By Kevin Gray
There’s a revolution going on in Analytics. But first, what is Analytics?
Analytics has gotten a massive amount of buzz in recent years, lately in connection with Big Data and Data Science. The term “analytics” is by no means new but, perhaps surprisingly, there is a lack of consistency in what it means or implies. Sometimes it is used to designate a process, from problem identification through recommended actions. It also can refer to inferential statistics like standard errors, confidence intervals and t-tests or to basic measures of association, e.g., the Pearson product-moment correlation or chi square. At other times, though perhaps couched in esoteric claims, it merely refers to descriptive statistics such as frequency counts, means and standard deviations or to commonplace graphics such as line graphs, histograms and pie charts. More sophisticated data visualization is also at times called analytics.
In addition, analytics can refer to an extensive assortment of multivariate statistical methods and machine learning algorithms. That usage is the focus of this article. These techniques can be classified in various manners and one way is to characterize them either as Interdependence methods or Dependence methods. A second point of differentiation pertains to whether a method is intended for Cross Sectional data or Time Series data.
Factor Analysis and Cluster Analysis are probably the best known Interdependence methods, though there are many others. Put very simply, Factor Analysis groups variables and Cluster Analysis groups observations, respondents in a consumer survey for example.
Dependence methods differ in that there is one or more Target (Dependent) variable we would like to explain or predict from one or more Predictor (Independent) variable. Many kinds of Dependence methods see extensive use in Marketing Research. They can be further subdivided according to whether the dependent variables are quantities, counts, ordered categories or nominal categories that have no natural order or rank. Regression and Discriminant Analysis in particular are well known in Marketing Research; the former is used when the dependent variable is quantitative (or we decide to treat it as such) and the latter comes into play when we wish to differentiate groups (e.g., User/Non-User).
Actually, it’s not quite this simple. Partial Least Squares Regression and some varieties of Structural Equation Modeling are a blend of Independence and Dependence methods!
The techniques described thus far have been designed for cross-sectional data, data collected at one point in time. Time Series Analysis is used when the data have been collected over many time periods. Weekly sales data are an example of Time Series data. Exponential Smoothing, ARIMA, Dynamic Regression, State Space and GARCH models are just a few examples of Time Series Analysis Methods. They are household words to Econometricians but more opaque to most of us in Marketing Research. Time Series Analysis plays important roles in Marketing Mix Modeling and ROI analysis as well as in sales forecasting.
Once again, though, things are not quite this simple! There are also methods appropriate for Within-Subjects (Repeated Measures) and Longitudinal data. An example of when Within-Subjects designs are suitable is when consumers are asked to evaluate two or more products, real or hypothetical, as in an in-home product use test (real) or conjoint study (typically hypothetical). The venerable Repeated Measures MANOVA might be familiar to some of you. Longitudinal designs are useful when we observe consumers’ behavior over time. Survival Analysis is one such method and in Marketing Research is used in customer churn modeling.
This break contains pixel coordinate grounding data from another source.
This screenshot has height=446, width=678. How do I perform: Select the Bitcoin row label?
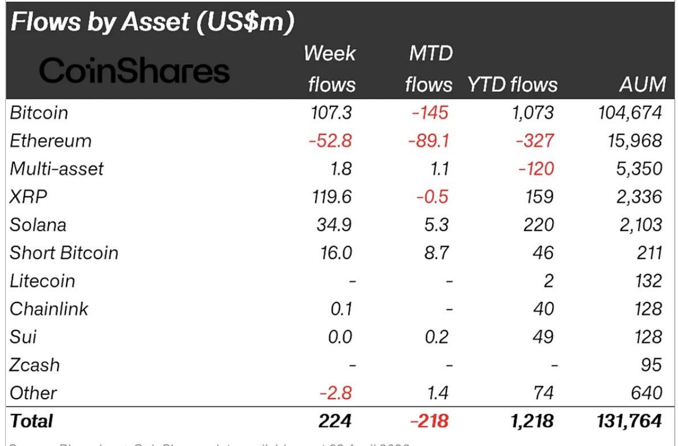pyautogui.click(x=39, y=112)
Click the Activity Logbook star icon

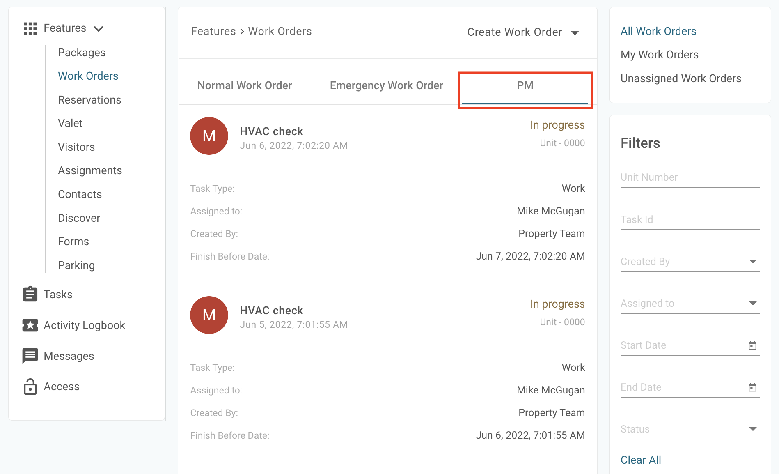pos(30,325)
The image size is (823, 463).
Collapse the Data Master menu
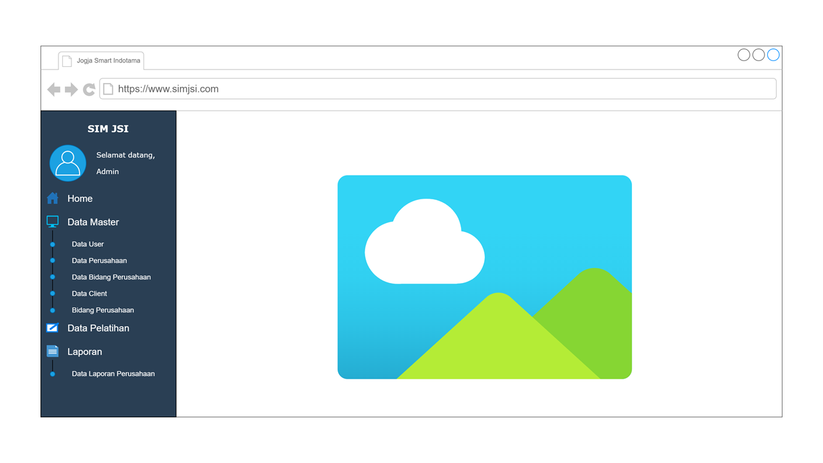[93, 222]
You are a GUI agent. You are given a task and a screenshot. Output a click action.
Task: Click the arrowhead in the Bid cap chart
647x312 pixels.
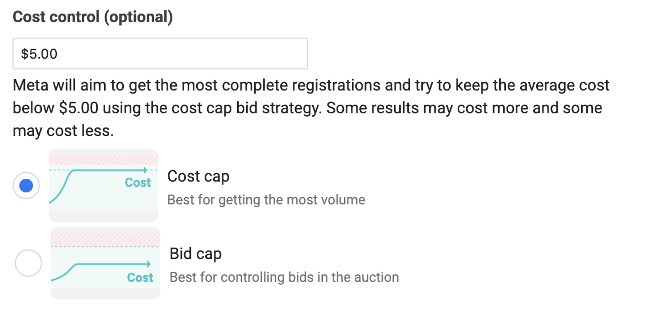pyautogui.click(x=148, y=264)
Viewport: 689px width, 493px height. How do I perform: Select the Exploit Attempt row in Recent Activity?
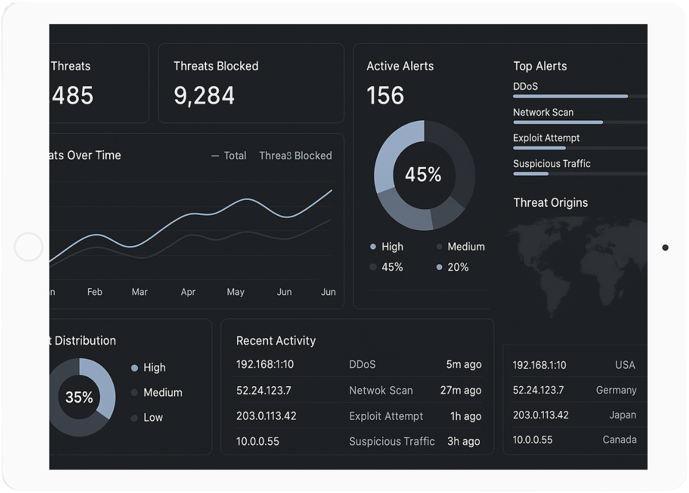click(358, 416)
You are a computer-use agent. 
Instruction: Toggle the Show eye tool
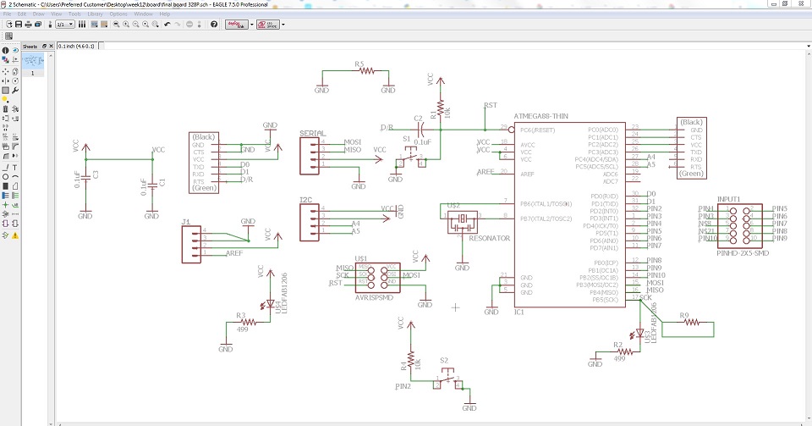click(16, 51)
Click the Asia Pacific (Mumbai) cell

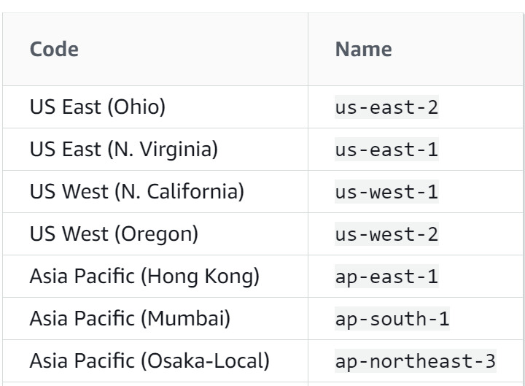[x=155, y=318]
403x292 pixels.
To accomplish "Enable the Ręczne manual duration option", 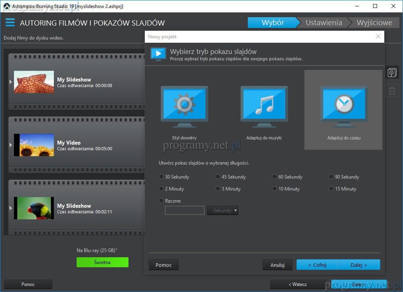I will tap(161, 201).
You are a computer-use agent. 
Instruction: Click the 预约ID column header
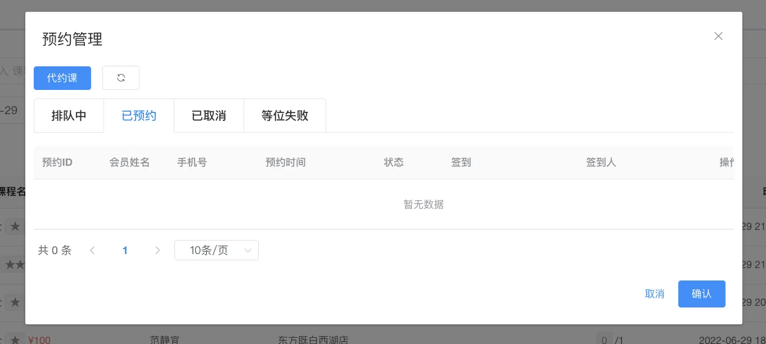click(x=57, y=162)
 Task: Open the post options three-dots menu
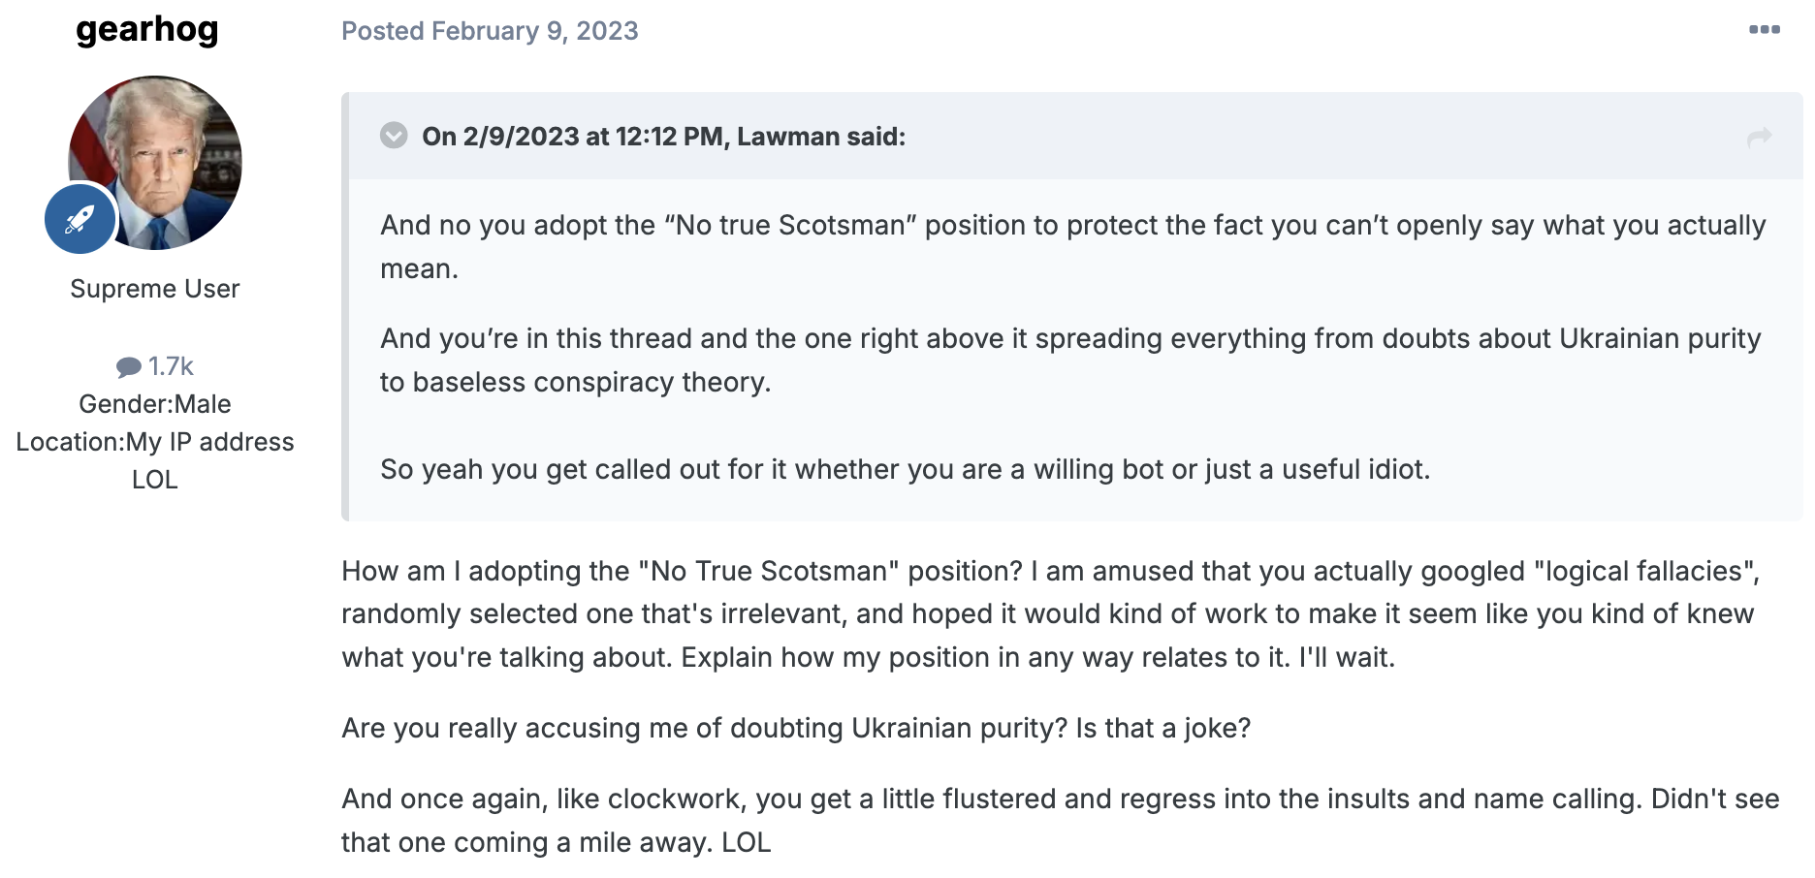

That was just the Old Stuff
Out of breath? Well, these are mostly “trad” methods. It would not be exaggerating to say there has been an explosion in the number and variety of analytic methods in recent years. Advances in computer technology have taken many methods off the drawing board and put them right onto our laptops. Mixture Modeling (a.k.a. Latent Class) is one example that not long ago was impractical on the computers most Marketing Scientists were using. It is proving very useful in segmentation as well as other kinds of analyses, in part because its ability to model different kinds of data (e.g., quantitative and nominal) at once.
Bayesian methods, which can be intricate and are not easy to describe in a nutshell, are seeing increasing use in Marketing Research. Put very, very simply, in Bayesian statistics we incorporate prior beliefs about the problem we’re studying directly into our analysis and then update our understanding of the problem we’re investigating when new data become available. From the outset we are explicit about uncertainty. Bayesian methods have some important advantages in comparison with the more recognizable Frequentist methods. They are often more adept at handling sparse and messy data, for instance.
There are a lot of methods that are being developed outside of university Statistics departments, most notably by computer scientists. Many are termed Machine Learning, though the way that term is used is often ambiguous. Machine Learners are often much better at pattern recognition (e.g., in text analytics) than the Statistical Methods we are used to. Some examples of these new methods, including those developed by statisticians, are Neural Networks, Support Vector Machines, Bayesian Networks and approaches utilizing boosting, and bagging.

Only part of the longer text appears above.